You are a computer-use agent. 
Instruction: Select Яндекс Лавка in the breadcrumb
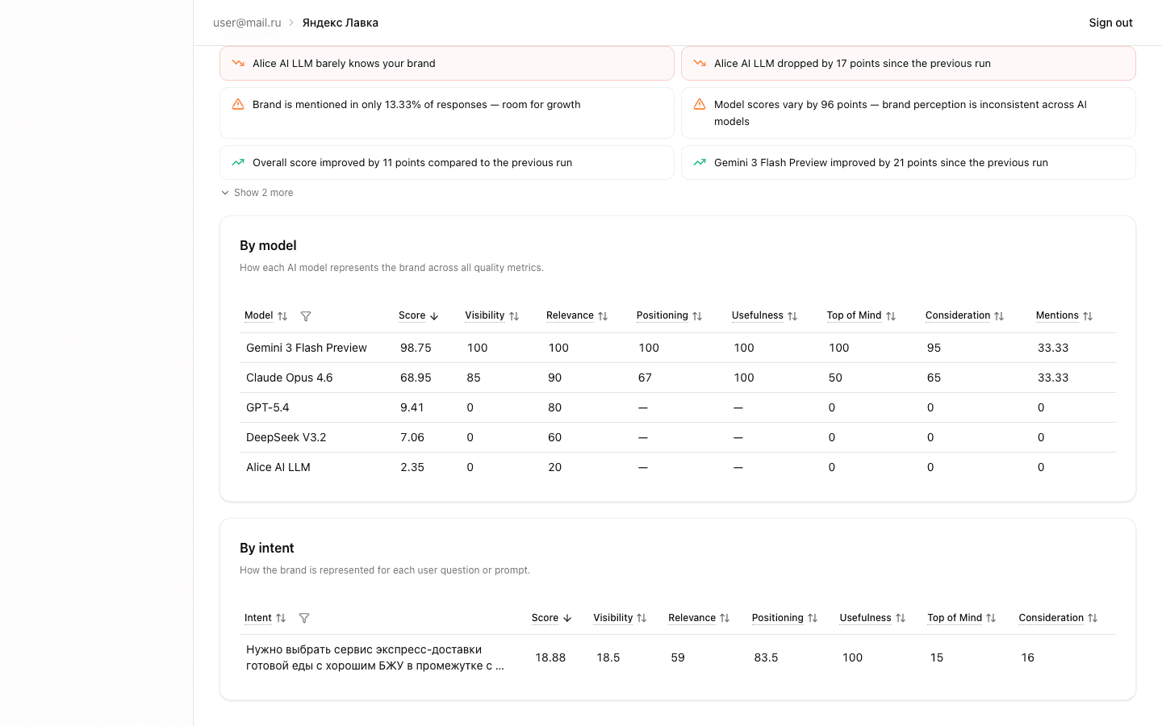pos(340,23)
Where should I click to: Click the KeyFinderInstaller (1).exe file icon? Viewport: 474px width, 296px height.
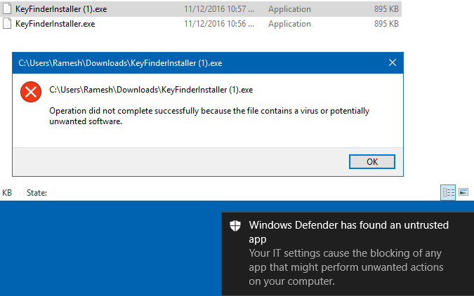[x=8, y=9]
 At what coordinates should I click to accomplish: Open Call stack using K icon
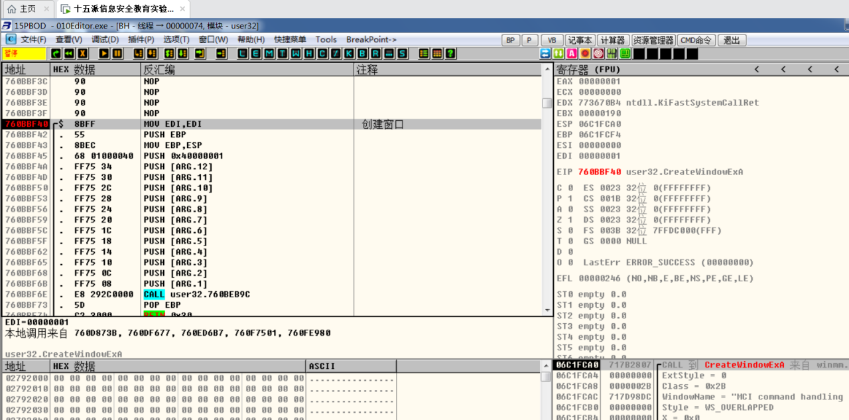coord(349,53)
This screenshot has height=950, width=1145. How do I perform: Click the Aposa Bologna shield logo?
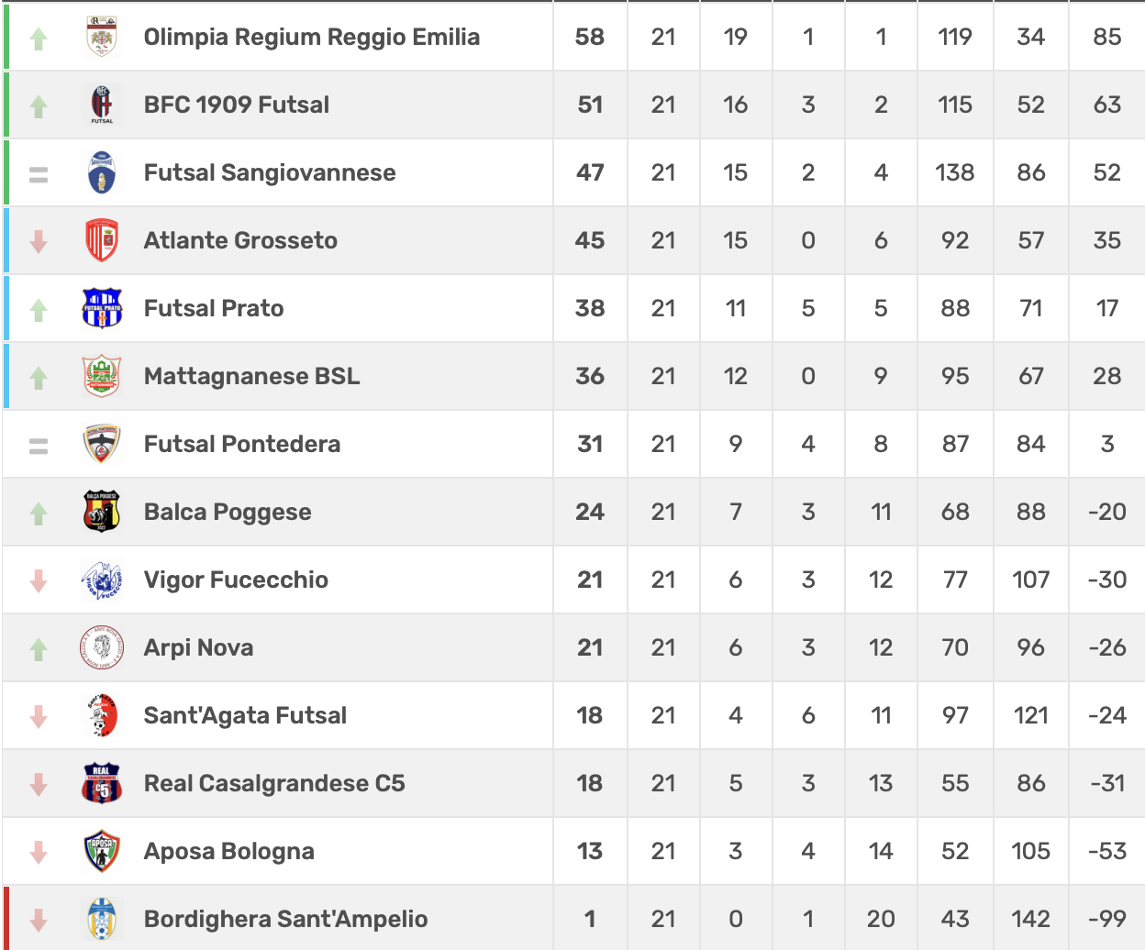coord(102,851)
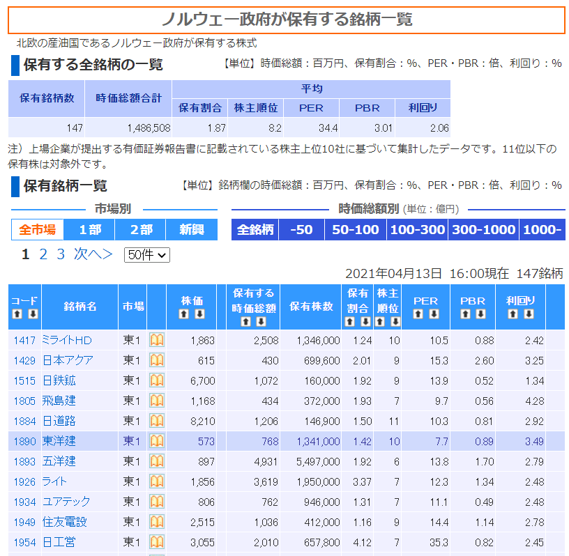The height and width of the screenshot is (556, 569).
Task: Sort descending by 利回り column arrow
Action: 529,314
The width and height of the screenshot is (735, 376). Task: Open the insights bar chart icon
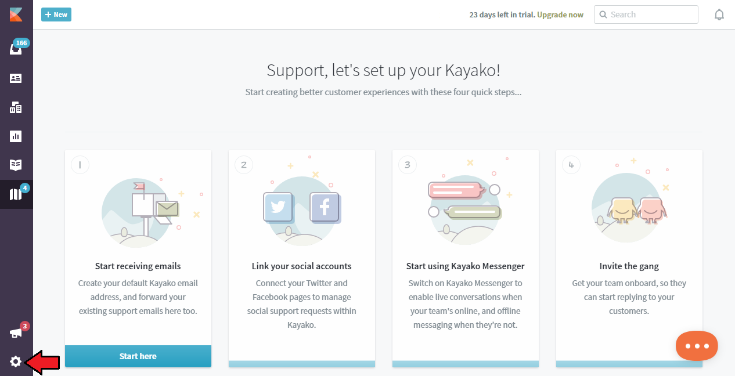tap(16, 136)
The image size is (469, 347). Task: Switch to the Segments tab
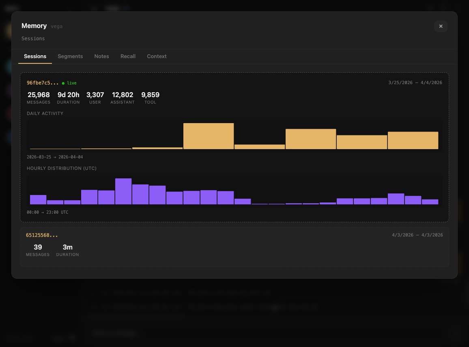coord(70,56)
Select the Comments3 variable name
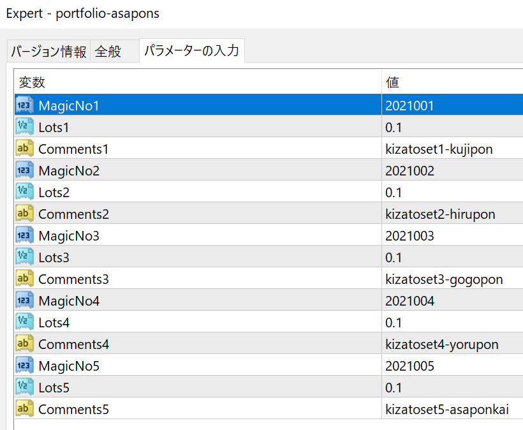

******************************

## ASSIGNED TASK
All of the data is to be transcribed exactly, with images omitted.

## SOLUTION TO THIS TASK
You are a computer-use agent. 
Instruction: Select Яндекс Лавка in the breadcrumb
pos(340,23)
Where should I click to: Click the KeyFinderInstaller (1).exe file icon? Viewport: 474px width, 296px height.
[x=8, y=9]
 At what coordinates should I click to accomplish: Open Call stack using K icon
coord(349,53)
This screenshot has height=950, width=1145. How do I perform: Click the Aposa Bologna shield logo?
coord(102,851)
The height and width of the screenshot is (556, 569).
Task: Sort descending by 利回り column arrow
Action: 529,314
The width and height of the screenshot is (735, 376). Task: Open the insights bar chart icon
tap(16, 136)
The image size is (469, 347). Task: Switch to the Segments tab
coord(70,56)
Select the Comments3 variable name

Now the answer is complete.